Task details:
Return each record shown beneath, word for word.

[Saved data entries]
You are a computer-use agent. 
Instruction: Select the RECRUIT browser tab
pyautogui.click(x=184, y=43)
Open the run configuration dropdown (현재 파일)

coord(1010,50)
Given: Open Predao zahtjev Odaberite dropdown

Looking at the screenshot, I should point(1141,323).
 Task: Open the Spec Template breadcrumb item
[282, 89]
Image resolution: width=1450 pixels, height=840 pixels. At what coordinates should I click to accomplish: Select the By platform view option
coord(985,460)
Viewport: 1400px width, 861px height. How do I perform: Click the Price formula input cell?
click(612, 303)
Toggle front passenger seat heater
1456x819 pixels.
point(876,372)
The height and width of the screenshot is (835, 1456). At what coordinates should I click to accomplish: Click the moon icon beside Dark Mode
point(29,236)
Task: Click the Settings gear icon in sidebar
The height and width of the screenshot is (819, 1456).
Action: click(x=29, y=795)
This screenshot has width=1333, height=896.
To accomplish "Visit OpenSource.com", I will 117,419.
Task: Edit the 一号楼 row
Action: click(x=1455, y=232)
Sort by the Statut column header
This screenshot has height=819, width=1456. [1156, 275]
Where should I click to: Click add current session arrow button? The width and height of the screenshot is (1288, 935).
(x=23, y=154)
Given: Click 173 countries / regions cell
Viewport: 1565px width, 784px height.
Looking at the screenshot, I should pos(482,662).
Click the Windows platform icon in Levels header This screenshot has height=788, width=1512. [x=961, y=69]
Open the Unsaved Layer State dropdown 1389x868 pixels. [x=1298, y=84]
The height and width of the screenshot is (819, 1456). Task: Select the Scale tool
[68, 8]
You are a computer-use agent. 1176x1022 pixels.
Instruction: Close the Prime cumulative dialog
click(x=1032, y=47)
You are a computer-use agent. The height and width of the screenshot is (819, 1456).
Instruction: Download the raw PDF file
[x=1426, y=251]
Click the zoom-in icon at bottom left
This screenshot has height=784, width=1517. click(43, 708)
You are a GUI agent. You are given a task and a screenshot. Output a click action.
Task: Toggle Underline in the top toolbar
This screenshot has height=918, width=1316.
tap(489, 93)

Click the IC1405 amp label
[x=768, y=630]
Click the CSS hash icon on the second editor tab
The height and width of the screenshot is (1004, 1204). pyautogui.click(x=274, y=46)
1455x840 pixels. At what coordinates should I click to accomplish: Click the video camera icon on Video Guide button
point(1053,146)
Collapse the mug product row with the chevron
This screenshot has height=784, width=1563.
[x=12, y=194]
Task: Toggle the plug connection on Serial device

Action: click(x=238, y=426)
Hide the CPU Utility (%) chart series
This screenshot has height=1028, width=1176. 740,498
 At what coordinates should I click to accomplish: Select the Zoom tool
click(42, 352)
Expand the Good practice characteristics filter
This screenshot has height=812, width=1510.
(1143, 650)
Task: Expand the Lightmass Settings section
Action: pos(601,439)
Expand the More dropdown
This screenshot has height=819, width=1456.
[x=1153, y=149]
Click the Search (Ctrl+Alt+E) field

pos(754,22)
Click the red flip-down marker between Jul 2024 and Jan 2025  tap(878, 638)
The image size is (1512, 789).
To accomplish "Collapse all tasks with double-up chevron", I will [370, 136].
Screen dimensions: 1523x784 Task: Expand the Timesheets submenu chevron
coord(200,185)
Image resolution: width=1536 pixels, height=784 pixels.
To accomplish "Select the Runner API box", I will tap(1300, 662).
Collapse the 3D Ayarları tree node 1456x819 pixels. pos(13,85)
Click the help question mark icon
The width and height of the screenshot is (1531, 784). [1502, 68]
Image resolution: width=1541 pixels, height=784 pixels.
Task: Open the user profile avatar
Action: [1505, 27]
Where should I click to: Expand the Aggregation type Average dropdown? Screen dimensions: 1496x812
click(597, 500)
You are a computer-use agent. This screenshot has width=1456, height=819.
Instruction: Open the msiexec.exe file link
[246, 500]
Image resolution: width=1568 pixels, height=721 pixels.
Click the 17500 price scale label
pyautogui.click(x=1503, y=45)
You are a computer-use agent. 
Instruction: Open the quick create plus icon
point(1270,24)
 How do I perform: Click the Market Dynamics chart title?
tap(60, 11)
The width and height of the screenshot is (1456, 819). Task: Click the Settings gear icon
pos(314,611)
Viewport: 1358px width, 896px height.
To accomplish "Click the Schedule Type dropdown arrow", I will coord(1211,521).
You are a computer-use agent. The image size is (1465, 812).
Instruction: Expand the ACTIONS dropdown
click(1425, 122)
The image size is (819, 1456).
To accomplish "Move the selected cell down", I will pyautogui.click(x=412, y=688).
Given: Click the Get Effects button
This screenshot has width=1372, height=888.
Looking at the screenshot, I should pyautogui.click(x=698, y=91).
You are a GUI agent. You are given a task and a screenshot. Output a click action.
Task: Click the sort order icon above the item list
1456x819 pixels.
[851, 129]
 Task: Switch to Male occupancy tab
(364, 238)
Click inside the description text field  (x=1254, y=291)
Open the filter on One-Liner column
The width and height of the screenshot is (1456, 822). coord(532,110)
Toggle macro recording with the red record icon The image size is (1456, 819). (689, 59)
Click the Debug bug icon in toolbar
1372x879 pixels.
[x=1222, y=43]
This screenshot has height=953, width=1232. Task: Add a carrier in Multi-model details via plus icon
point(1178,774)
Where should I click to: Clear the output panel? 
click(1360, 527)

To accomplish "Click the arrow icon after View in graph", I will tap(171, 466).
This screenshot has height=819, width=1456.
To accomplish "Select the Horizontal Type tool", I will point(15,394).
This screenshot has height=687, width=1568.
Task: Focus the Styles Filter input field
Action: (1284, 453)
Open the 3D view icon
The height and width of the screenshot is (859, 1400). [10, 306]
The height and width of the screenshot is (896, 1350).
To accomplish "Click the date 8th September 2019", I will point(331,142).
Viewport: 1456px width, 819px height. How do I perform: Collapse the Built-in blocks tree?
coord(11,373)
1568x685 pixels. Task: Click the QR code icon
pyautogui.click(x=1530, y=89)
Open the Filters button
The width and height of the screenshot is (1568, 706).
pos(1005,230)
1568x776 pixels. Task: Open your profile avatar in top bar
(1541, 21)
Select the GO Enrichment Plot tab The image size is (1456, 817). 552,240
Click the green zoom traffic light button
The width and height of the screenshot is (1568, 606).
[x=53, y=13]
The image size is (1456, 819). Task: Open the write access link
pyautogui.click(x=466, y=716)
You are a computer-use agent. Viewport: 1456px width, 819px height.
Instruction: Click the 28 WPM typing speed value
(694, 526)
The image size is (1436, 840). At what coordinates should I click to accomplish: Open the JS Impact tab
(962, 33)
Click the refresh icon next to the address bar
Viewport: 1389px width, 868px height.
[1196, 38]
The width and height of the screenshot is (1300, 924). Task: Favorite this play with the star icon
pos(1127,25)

Answer section:
You are a computer-use agent. 
Instruction: Select the RECRUIT browser tab
pyautogui.click(x=184, y=43)
Open the run configuration dropdown (현재 파일)

coord(1010,50)
Given: Open Predao zahtjev Odaberite dropdown

Looking at the screenshot, I should point(1141,323).
 Task: Open the Spec Template breadcrumb item
[282, 89]
Image resolution: width=1450 pixels, height=840 pixels. At what coordinates should I click to accomplish: Select the By platform view option
coord(985,460)
Viewport: 1400px width, 861px height. How do I perform: Click the Price formula input cell?
click(612, 303)
Toggle front passenger seat heater
1456x819 pixels.
point(876,372)
The height and width of the screenshot is (835, 1456). At what coordinates should I click to accomplish: Click the moon icon beside Dark Mode
point(29,236)
Task: Click the Settings gear icon in sidebar
The height and width of the screenshot is (819, 1456).
Action: click(x=29, y=795)
This screenshot has width=1333, height=896.
To accomplish "Visit OpenSource.com", I will 117,419.
Task: Edit the 一号楼 row
Action: click(x=1455, y=232)
Sort by the Statut column header
This screenshot has height=819, width=1456. [1156, 275]
Where should I click to: Click add current session arrow button? The width and height of the screenshot is (1288, 935).
(x=23, y=154)
Given: Click 173 countries / regions cell
Viewport: 1565px width, 784px height.
Looking at the screenshot, I should pos(482,662).
Click the Windows platform icon in Levels header This screenshot has height=788, width=1512. [x=961, y=69]
Open the Unsaved Layer State dropdown 1389x868 pixels. [x=1298, y=84]
The height and width of the screenshot is (819, 1456). Task: Select the Scale tool
[68, 8]
You are a computer-use agent. 1176x1022 pixels.
Instruction: Close the Prime cumulative dialog
click(x=1032, y=47)
You are a computer-use agent. The height and width of the screenshot is (819, 1456).
Instruction: Download the raw PDF file
[x=1426, y=251]
Click the zoom-in icon at bottom left
This screenshot has height=784, width=1517. click(43, 708)
You are a GUI agent. You are given a task and a screenshot. Output a click action.
Task: Toggle Underline in the top toolbar
This screenshot has height=918, width=1316.
tap(489, 93)

Click the IC1405 amp label
[x=768, y=630]
Click the CSS hash icon on the second editor tab
The height and width of the screenshot is (1004, 1204). pyautogui.click(x=274, y=46)
1455x840 pixels. At what coordinates should I click to accomplish: Click the video camera icon on Video Guide button
point(1053,146)
Collapse the mug product row with the chevron
This screenshot has height=784, width=1563.
[x=12, y=194]
Task: Toggle the plug connection on Serial device

Action: click(x=238, y=426)
Hide the CPU Utility (%) chart series
This screenshot has height=1028, width=1176. 740,498
 At what coordinates should I click to accomplish: Select the Zoom tool
click(42, 352)
Expand the Good practice characteristics filter
This screenshot has height=812, width=1510.
(1143, 650)
Task: Expand the Lightmass Settings section
Action: pos(601,439)
Expand the More dropdown
This screenshot has height=819, width=1456.
[x=1153, y=149]
Click the Search (Ctrl+Alt+E) field

pos(754,22)
Click the red flip-down marker between Jul 2024 and Jan 2025  tap(878, 638)
The image size is (1512, 789).
To accomplish "Collapse all tasks with double-up chevron", I will [370, 136].
Screen dimensions: 1523x784 Task: Expand the Timesheets submenu chevron
coord(200,185)
Image resolution: width=1536 pixels, height=784 pixels.
To accomplish "Select the Runner API box", I will tap(1300, 662).
Collapse the 3D Ayarları tree node 1456x819 pixels. pos(13,85)
Click the help question mark icon
The width and height of the screenshot is (1531, 784). [1502, 68]
Image resolution: width=1541 pixels, height=784 pixels.
Task: Open the user profile avatar
Action: [1505, 27]
Where should I click to: Expand the Aggregation type Average dropdown? Screen dimensions: 1496x812
click(597, 500)
You are a computer-use agent. This screenshot has width=1456, height=819.
Instruction: Open the msiexec.exe file link
[246, 500]
Image resolution: width=1568 pixels, height=721 pixels.
Click the 17500 price scale label
pyautogui.click(x=1503, y=45)
You are a computer-use agent. 
Instruction: Open the quick create plus icon
point(1270,24)
 How do I perform: Click the Market Dynamics chart title?
tap(60, 11)
The width and height of the screenshot is (1456, 819). Task: Click the Settings gear icon
pos(314,611)
Viewport: 1358px width, 896px height.
To accomplish "Click the Schedule Type dropdown arrow", I will coord(1211,521).
You are a computer-use agent. The image size is (1465, 812).
Instruction: Expand the ACTIONS dropdown
click(1425, 122)
The image size is (819, 1456).
To accomplish "Move the selected cell down", I will pyautogui.click(x=412, y=688).
Given: Click the Get Effects button
This screenshot has width=1372, height=888.
Looking at the screenshot, I should pyautogui.click(x=698, y=91).
You are a GUI agent. You are given a task and a screenshot. Output a click action.
Task: Click the sort order icon above the item list
1456x819 pixels.
[851, 129]
 Task: Switch to Male occupancy tab
(364, 238)
Click inside the description text field  (x=1254, y=291)
Open the filter on One-Liner column
The width and height of the screenshot is (1456, 822). coord(532,110)
Toggle macro recording with the red record icon The image size is (1456, 819). (689, 59)
Click the Debug bug icon in toolbar
1372x879 pixels.
[x=1222, y=43]
This screenshot has height=953, width=1232. Task: Add a carrier in Multi-model details via plus icon
point(1178,774)
Where should I click to: Clear the output panel? 
click(1360, 527)

To accomplish "Click the arrow icon after View in graph", I will tap(171, 466).
This screenshot has height=819, width=1456.
To accomplish "Select the Horizontal Type tool", I will point(15,394).
This screenshot has height=687, width=1568.
Task: Focus the Styles Filter input field
Action: (1284, 453)
Open the 3D view icon
The height and width of the screenshot is (859, 1400). [10, 306]
The height and width of the screenshot is (896, 1350).
To accomplish "Click the date 8th September 2019", I will point(331,142).
Viewport: 1456px width, 819px height. How do I perform: Collapse the Built-in blocks tree?
coord(11,373)
1568x685 pixels. Task: Click the QR code icon
pyautogui.click(x=1530, y=89)
Open the Filters button
The width and height of the screenshot is (1568, 706).
pos(1005,230)
1568x776 pixels. Task: Open your profile avatar in top bar
(1541, 21)
Select the GO Enrichment Plot tab The image size is (1456, 817). 552,240
Click the green zoom traffic light button
The width and height of the screenshot is (1568, 606).
[x=53, y=13]
The image size is (1456, 819). Task: Open the write access link
pyautogui.click(x=466, y=716)
You are a computer-use agent. Viewport: 1456px width, 819px height.
Instruction: Click the 28 WPM typing speed value
(694, 526)
The image size is (1436, 840). At what coordinates should I click to accomplish: Open the JS Impact tab
(962, 33)
Click the refresh icon next to the address bar
Viewport: 1389px width, 868px height.
[1196, 38]
The width and height of the screenshot is (1300, 924). Task: Favorite this play with the star icon
pos(1127,25)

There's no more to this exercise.